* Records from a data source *
------------------------------------------------------------

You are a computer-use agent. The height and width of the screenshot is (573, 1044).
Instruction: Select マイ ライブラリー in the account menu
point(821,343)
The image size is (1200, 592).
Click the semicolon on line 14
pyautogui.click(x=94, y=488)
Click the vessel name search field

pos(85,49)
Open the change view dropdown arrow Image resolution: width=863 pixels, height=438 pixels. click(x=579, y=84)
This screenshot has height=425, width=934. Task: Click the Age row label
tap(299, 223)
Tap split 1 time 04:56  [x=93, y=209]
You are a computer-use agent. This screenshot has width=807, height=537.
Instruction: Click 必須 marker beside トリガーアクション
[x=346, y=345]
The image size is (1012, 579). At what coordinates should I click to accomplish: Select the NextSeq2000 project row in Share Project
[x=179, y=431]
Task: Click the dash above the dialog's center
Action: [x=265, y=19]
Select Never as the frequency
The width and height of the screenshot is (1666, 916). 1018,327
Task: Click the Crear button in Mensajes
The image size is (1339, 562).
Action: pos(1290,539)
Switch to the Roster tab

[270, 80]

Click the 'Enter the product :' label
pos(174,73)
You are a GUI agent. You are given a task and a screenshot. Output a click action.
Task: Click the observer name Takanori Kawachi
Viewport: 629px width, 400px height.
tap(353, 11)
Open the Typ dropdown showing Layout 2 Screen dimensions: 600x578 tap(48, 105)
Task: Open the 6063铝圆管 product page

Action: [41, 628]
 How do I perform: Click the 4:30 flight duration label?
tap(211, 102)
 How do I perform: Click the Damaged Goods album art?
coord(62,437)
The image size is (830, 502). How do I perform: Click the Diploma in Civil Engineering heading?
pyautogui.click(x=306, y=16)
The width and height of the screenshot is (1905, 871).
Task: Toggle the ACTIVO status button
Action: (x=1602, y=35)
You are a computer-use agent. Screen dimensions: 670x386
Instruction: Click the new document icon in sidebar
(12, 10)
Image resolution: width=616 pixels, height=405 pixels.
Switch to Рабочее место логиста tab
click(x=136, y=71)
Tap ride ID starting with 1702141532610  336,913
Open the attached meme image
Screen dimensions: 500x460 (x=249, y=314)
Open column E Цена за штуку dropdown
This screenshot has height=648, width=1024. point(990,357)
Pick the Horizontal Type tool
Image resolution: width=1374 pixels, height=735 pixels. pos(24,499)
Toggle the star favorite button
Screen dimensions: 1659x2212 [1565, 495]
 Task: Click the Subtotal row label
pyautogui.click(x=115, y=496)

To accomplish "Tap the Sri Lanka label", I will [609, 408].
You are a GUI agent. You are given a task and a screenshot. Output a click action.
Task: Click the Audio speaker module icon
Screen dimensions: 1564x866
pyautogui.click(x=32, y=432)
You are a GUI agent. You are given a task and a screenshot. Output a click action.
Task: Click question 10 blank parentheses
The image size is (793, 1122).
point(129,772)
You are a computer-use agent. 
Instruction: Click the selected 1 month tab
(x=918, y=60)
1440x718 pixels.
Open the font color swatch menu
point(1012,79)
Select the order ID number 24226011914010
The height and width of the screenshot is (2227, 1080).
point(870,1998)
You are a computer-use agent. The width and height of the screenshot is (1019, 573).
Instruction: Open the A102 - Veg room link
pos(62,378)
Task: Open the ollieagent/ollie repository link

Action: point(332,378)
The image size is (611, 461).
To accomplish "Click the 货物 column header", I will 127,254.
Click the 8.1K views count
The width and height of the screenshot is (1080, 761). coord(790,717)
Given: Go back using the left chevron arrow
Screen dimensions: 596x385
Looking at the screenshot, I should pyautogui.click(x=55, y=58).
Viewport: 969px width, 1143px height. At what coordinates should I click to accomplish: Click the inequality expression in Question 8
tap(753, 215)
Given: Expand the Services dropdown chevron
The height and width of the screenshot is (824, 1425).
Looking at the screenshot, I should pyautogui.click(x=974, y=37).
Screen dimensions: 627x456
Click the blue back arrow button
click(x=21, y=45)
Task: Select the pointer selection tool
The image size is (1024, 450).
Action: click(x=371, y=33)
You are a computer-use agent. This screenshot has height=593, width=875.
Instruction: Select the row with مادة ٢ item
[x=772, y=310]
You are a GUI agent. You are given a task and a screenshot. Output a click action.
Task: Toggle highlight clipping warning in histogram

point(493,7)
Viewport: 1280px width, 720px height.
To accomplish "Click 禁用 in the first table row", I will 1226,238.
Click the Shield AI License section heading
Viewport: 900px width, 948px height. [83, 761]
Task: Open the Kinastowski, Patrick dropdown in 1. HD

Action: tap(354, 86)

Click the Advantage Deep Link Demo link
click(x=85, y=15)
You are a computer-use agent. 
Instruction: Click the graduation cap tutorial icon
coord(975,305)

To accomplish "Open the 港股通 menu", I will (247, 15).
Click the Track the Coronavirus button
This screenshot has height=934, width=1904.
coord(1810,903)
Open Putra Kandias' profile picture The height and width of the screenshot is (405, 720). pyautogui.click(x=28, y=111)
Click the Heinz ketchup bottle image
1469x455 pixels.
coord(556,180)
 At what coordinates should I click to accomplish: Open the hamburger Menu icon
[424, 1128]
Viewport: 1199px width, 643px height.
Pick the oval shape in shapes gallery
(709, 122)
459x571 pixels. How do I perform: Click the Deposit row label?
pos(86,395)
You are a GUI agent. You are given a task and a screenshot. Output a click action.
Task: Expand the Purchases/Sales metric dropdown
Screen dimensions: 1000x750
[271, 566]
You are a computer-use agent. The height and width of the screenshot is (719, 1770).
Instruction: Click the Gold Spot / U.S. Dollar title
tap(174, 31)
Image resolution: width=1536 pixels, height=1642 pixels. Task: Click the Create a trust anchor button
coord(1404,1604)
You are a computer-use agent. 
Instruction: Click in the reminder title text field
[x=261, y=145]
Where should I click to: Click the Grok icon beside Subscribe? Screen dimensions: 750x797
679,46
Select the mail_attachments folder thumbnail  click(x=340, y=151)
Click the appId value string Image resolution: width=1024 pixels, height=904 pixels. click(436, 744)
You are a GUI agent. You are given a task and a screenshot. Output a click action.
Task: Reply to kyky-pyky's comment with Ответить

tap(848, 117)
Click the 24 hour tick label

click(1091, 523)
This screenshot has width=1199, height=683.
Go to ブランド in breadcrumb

------------------------------------------------------------

* Aim of the task *
Look above for the line holding "is (719, 1770)." and the line holding "Select the mail_attachments". Retype both, and every line between them, word for word and nothing else.

* Exercise response *
You are a computer-use agent. The height and width of the screenshot is (719, 1770).
Instruction: Click the Gold Spot / U.S. Dollar title
tap(174, 31)
Image resolution: width=1536 pixels, height=1642 pixels. Task: Click the Create a trust anchor button
coord(1404,1604)
You are a computer-use agent. 
Instruction: Click in the reminder title text field
[x=261, y=145]
Where should I click to: Click the Grok icon beside Subscribe? Screen dimensions: 750x797
679,46
Select the mail_attachments folder thumbnail  click(x=340, y=151)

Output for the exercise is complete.